### PROBLEM DETAILS
Please rewrite the items starting at the line with "Law Firms (719, 120)" and ending at the line with "西安八仙宫举行丁酉年（2017）庆贺丘祖圣诞祈福法会 (873, 909)", replacing "Restoration" with "Recovery" and leaving everything else as it is.

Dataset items

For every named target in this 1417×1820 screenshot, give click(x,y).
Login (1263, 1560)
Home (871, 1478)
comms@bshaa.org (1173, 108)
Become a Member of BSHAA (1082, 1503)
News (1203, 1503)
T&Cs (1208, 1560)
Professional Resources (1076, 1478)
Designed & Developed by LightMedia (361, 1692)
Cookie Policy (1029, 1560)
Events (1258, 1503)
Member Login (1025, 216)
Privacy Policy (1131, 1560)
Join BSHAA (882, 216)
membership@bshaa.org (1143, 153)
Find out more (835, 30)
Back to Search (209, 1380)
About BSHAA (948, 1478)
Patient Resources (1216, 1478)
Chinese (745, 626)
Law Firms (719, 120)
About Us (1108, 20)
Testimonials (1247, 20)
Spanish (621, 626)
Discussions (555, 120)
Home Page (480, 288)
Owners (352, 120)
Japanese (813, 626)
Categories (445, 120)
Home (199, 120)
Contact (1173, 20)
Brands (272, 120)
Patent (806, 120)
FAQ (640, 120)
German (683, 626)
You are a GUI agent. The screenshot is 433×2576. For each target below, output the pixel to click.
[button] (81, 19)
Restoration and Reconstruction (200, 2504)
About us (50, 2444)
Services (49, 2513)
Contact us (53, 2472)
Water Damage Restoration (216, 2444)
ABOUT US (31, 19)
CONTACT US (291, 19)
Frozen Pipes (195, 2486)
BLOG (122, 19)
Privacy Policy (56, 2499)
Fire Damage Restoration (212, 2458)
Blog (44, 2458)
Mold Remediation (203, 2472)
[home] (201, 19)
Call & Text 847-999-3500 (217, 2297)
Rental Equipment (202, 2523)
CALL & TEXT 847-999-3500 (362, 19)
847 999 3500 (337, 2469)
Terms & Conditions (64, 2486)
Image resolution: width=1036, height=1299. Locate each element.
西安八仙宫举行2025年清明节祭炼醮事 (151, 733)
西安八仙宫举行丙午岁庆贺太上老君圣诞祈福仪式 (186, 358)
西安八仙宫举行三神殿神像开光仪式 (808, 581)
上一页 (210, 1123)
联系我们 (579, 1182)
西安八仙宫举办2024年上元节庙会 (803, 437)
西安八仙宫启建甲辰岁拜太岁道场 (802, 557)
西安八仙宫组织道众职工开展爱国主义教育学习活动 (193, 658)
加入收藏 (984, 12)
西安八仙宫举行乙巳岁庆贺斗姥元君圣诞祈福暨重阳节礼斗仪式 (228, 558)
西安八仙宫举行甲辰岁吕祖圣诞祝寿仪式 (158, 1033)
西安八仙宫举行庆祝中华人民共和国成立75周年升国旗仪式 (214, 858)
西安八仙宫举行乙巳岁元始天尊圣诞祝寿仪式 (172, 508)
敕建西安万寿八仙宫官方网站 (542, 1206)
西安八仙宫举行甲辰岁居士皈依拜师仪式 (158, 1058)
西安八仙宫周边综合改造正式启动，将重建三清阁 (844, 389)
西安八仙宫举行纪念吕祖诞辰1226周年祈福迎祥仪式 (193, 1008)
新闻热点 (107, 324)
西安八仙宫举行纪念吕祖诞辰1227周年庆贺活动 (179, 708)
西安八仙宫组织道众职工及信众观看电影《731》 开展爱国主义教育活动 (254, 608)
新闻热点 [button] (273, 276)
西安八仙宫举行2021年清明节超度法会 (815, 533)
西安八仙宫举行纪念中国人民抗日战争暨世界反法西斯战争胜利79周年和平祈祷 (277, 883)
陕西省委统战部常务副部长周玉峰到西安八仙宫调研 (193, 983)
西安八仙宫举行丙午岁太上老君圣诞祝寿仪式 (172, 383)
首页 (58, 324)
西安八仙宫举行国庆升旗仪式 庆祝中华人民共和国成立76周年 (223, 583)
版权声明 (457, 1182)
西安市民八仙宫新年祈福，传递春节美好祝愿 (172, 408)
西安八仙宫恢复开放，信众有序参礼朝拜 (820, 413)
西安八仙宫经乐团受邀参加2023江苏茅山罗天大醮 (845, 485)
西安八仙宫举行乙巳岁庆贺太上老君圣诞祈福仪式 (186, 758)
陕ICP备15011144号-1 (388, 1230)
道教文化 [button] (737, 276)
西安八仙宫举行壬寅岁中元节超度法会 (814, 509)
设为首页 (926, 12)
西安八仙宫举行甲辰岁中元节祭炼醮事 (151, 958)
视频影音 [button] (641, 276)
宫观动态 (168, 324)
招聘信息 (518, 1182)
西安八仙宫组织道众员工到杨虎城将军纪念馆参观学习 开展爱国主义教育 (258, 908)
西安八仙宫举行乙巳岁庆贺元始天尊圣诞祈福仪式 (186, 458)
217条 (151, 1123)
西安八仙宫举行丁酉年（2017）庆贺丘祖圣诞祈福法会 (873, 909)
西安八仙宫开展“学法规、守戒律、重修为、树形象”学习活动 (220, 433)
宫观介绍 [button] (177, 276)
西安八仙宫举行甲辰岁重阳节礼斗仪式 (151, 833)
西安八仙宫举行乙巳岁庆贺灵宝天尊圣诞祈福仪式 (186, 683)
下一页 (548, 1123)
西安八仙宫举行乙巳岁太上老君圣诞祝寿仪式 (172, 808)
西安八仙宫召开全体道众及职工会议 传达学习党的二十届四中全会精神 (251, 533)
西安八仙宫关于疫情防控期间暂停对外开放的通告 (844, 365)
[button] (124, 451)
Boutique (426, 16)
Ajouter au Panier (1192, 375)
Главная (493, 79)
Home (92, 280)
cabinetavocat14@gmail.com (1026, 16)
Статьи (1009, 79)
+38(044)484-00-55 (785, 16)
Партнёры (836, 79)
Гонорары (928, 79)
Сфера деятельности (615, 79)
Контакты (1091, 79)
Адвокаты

### IN RESPONSE
Law Firms (719, 120)
About Us (1108, 20)
Testimonials (1247, 20)
Spanish (621, 626)
Discussions (555, 120)
Home Page (480, 288)
Owners (352, 120)
Japanese (813, 626)
Categories (445, 120)
Home (199, 120)
Contact (1173, 20)
Brands (272, 120)
Patent (806, 120)
FAQ (640, 120)
German (683, 626)
You are a GUI agent. The screenshot is 433×2576. For each target below, output the pixel to click.
[button] (81, 19)
Recovery and Reconstruction (200, 2504)
About us (50, 2444)
Services (49, 2513)
Contact us (53, 2472)
Water Damage Recovery (216, 2444)
ABOUT US (31, 19)
CONTACT US (291, 19)
Frozen Pipes (195, 2486)
BLOG (122, 19)
Privacy Policy (56, 2499)
Fire Damage Recovery (212, 2458)
Blog (44, 2458)
Mold Remediation (203, 2472)
[home] (201, 19)
Call & Text 847-999-3500 (217, 2297)
Rental Equipment (202, 2523)
CALL & TEXT 847-999-3500 (362, 19)
847 999 3500 (337, 2469)
Terms & Conditions (64, 2486)
Image resolution: width=1036, height=1299. Locate each element.
西安八仙宫举行2025年清明节祭炼醮事 (151, 733)
西安八仙宫举行丙午岁庆贺太上老君圣诞祈福仪式 (186, 358)
西安八仙宫举行三神殿神像开光仪式 (808, 581)
上一页 (210, 1123)
联系我们 (579, 1182)
西安八仙宫举办2024年上元节庙会 (803, 437)
西安八仙宫启建甲辰岁拜太岁道场 (802, 557)
西安八仙宫组织道众职工开展爱国主义教育学习活动 (193, 658)
加入收藏 (984, 12)
西安八仙宫举行乙巳岁庆贺斗姥元君圣诞祈福暨重阳节礼斗仪式 (228, 558)
西安八仙宫举行甲辰岁吕祖圣诞祝寿仪式 (158, 1033)
西安八仙宫举行庆祝中华人民共和国成立75周年升国旗仪式 (214, 858)
西安八仙宫举行乙巳岁元始天尊圣诞祝寿仪式 (172, 508)
敕建西安万寿八仙宫官方网站 (542, 1206)
西安八仙宫举行甲辰岁居士皈依拜师仪式 (158, 1058)
西安八仙宫周边综合改造正式启动，将重建三清阁 (844, 389)
西安八仙宫举行纪念吕祖诞辰1226周年祈福迎祥仪式 (193, 1008)
新闻热点 (107, 324)
西安八仙宫举行纪念吕祖诞辰1227周年庆贺活动 (179, 708)
西安八仙宫组织道众职工及信众观看电影《731》 开展爱国主义教育活动 (254, 608)
新闻热点 [button] (273, 276)
西安八仙宫举行2021年清明节超度法会 (815, 533)
西安八仙宫举行纪念中国人民抗日战争暨世界反法西斯战争胜利79周年和平祈祷 (277, 883)
陕西省委统战部常务副部长周玉峰到西安八仙宫调研 (193, 983)
西安八仙宫举行丙午岁太上老君圣诞祝寿仪式 (172, 383)
首页 (58, 324)
西安八仙宫举行国庆升旗仪式 庆祝中华人民共和国成立76周年 (223, 583)
版权声明 (457, 1182)
西安市民八仙宫新年祈福，传递春节美好祝愿 (172, 408)
西安八仙宫恢复开放，信众有序参礼朝拜 (820, 413)
西安八仙宫经乐团受邀参加2023江苏茅山罗天大醮 (845, 485)
西安八仙宫举行乙巳岁庆贺太上老君圣诞祈福仪式 (186, 758)
陕ICP备15011144号-1 (388, 1230)
道教文化 [button] (737, 276)
西安八仙宫举行壬寅岁中元节超度法会 (814, 509)
设为首页 (926, 12)
西安八仙宫举行甲辰岁中元节祭炼醮事 (151, 958)
视频影音 [button] (641, 276)
宫观动态 (168, 324)
招聘信息 (518, 1182)
西安八仙宫组织道众员工到杨虎城将军纪念馆参观学习 开展爱国主义教育 (258, 908)
西安八仙宫举行乙巳岁庆贺元始天尊圣诞祈福仪式 (186, 458)
217条 (151, 1123)
西安八仙宫举行丁酉年（2017）庆贺丘祖圣诞祈福法会 (873, 909)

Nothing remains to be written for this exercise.